Wie war es zu dieser Fehleinschätzung gekommen?
Im Sommer 1944 befand sich Polen bereits seit fünf Jahren unter deutscher Besatzung. Mit dem Überfall der Wehrmacht am 1. September 1939 setzte für die Bevölkerung ein Terrorregime ein, das von Mord, Zwangsarbeit und Vertreibung gekennzeichnet war. Im Westen wüteten die Nazis, im Osten die Sowjets. Im so genannten Hitler-Stalin-Pakt vom August 1939 hatten die beiden Großmächte das Land unter sich aufgeteilt.
Die größte Untergrundarmee des Zweiten Weltkriegs
Doch bereits im September 1939 hatte sich der polnische Widerstand organisiert – der schließlich die größte Untergrundarmee des Zweiten Weltkrieges hervorbringen sollte. Dabei kam der im Februar 1942 gegründeten Heimatarmee die entscheidende Rolle zu. Sie war die offizielle militärische Repräsentanz der polnischen Exilregierung, die seit 1940 von London aus agierte. Durch den Anschluss weiterer polnischer Widerstandsorganisationen wuchs sie in den kommenden Jahren auf bis zu 350 000 Mitglieder an.

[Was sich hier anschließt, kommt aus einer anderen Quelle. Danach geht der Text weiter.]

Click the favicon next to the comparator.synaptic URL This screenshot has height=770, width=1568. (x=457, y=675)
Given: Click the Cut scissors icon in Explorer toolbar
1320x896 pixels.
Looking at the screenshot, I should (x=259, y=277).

1944 begann die »Armia Krajowa« (kurz: AK) mit der Operation »Burza«, zu Deutsch: »Gewittersturm«. Darin wollte die AK die wichtigsten polnischen Städte von den Deutschen befreien, um den von Osten heranrückenden Sowjets als Territorialherrscher entgegentreten zu können. Diese befanden sich nach Hitlers Überfall auf die Sowjetunion in einem fragilen, von Misstrauen geprägten Bündnis mit Polen. Oft war die AK zu schwach, um die Städte eigenständig zu befreien, und musste auf die Rote Armee warten – um nach den gemeinsamen Kämpfen nur zu oft entwaffnet, verhaftet, verschleppt oder selbst in die Rote Armee eingezogen zu werden.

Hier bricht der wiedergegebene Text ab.